Background/Purpose: Systemic lupus erythematosus (SLE) is a chronic autoimmune disorder that causes long-term organ damage over time and impairment in health-related quality of life (HRQoL). We examined the long-term administration of belimumab plus standard of care (SoC) on HRQoL and fatigue in patients with autoantibody-positive SLE.

Methods: This multicenter continuation study (GSK study 112233, NCT00724867; Aug 2008–Mar 2015) enrolled patients who completed the BLISS-76 randomized controlled trial (RCT) in the US. Patients on belimumab in the RCT continued to receive the same dose (1 or 10 mg/kg IV, every 28 days; all 10 mg/kg post-Mar 2011) plus SoC (belimumab/belimumab group). Those who previously received SoC alone (the RCT placebo [PBO] group) received belimumab 10 mg/kg IV (PBO/belimumab group). Primary outcome measures included long-term safety and efficacy of belimumab, including HRQoL and fatigue, every 48 weeks including HRQoL and fatigue by Short Form-36 v2 (SF-36) Medical Outcomes Survey and Functional Assessment of Chronic Illness Therapy (FACIT)-Fatigue scale, respectively. As the primary endpoint was safety, the baseline (BL) for this analysis was at start of belimumab administration.

Results: The modified intent-to-treat population comprised 268 patients; 140 completed the continuation study, and 128 withdrew (patient request: n=31; adverse events: n=25). At BL, patients in the PBO/belimumab group reported higher SF-36 Physical (PCS) and Mental (MCS) Component, and FACIT scores than the belimumab/belimumab group (Table). Patients receiving long-term belimumab reported continued HRQoL and fatigue benefits, with improvements in SF-36 PCS, MCS and FACIT scores up to Year 6 Week 48 (Table). Mean changes from BL in the belimumab/belimumab group also exceeded minimum clinically important differences (MCID) at each yearly assessment to Year 6 (SF-36 PCS [range; 4.90–8.31], SF-36 MCS [range; 3.85–4.90], FACIT [range; 5.75–6.85]). At Year 6 Week 48, mean changes from BL in SF-36 domain scores exceeded MCID in 6 of 8 domains: bodily pain, general health, physical functioning, role physical, social functioning, and vitality.

Conclusion: Largest improvements in HRQoL and fatigue were reported in Year 1 of treatment, and maintained during long-term exposure to belimumab. Although reported improvements in the belimumab/belimumab group were greater than those in the PBO/belimumab group, these changes may have been confounded by differences in BL SF-36 scores, as well as SoC treatment with optimized medical care during the RCT. These data suggest that long-term control of disease activity with belimumab plus SoC translates into meaningful benefits in patient fatigue and HRQoL. Disclosure: Study funded by GSK and Human Genome Sciences, Inc. Nicole Cash, MRes PhD, Fishawack Indicia Ltd, UK, provided editorial assistance, funded by GSK.

(Stored items)
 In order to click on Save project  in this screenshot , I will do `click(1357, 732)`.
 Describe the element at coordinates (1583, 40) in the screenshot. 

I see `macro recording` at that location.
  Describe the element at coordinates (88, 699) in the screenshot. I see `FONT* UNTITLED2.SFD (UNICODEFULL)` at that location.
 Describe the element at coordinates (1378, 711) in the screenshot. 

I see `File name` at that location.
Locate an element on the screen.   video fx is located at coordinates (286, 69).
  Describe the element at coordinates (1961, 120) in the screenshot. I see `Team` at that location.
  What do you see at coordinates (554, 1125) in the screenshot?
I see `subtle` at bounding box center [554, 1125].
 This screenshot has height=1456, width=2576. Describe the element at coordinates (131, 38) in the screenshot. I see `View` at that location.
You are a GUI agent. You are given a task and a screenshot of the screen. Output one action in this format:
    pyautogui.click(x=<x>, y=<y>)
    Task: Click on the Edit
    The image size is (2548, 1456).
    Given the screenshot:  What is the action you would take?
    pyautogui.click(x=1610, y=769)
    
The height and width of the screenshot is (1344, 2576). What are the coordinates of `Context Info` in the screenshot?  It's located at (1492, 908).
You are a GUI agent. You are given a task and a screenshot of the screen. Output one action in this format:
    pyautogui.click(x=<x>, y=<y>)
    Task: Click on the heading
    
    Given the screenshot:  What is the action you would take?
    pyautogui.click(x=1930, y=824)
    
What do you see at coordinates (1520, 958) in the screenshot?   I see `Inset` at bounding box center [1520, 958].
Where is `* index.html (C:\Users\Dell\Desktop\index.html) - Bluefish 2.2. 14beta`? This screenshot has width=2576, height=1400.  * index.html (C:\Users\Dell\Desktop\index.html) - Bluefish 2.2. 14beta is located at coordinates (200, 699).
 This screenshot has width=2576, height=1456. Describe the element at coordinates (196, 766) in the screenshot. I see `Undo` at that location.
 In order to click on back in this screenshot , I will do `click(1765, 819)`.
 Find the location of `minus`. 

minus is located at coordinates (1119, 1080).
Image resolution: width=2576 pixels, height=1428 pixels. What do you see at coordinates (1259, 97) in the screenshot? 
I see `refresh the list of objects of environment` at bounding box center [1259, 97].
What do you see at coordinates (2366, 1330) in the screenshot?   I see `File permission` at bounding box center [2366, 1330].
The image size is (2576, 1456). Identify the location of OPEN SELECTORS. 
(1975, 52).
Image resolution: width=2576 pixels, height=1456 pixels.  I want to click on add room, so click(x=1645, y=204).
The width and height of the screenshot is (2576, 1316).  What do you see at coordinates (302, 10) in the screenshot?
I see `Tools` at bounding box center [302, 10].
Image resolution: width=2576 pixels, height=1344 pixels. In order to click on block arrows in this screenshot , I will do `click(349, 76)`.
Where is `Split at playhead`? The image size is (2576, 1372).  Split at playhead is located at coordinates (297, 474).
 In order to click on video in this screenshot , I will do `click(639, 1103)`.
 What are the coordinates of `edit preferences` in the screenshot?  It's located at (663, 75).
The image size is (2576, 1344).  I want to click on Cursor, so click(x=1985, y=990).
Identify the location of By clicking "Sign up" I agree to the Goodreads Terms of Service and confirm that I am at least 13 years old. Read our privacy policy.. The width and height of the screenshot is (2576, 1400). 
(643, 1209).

REQUIRED ACTION A
Answer these about the belimumab abstract:
(i) How many patients made up the modified intent-to-treat population?
(ii) What dose of belimumab did patients from the RCT placebo group receive?
(iii) Which companies funded the study?
REQUIRED ACTION B
Quote the belimumab abstract between "Background/Purpose: Systemic lupus" and "with autoantibody-positive SLE.", inclusive.

RESPONSE A
(i) 268
(ii) 10 mg/kg IV
(iii) GSK and Human Genome Sciences, Inc.

RESPONSE B
Background/Purpose: Systemic lupus erythematosus (SLE) is a chronic autoimmune disorder that causes long-term organ damage over time and impairment in health-related quality of life (HRQoL). We examined the long-term administration of belimumab plus standard of care (SoC) on HRQoL and fatigue in patients with autoantibody-positive SLE.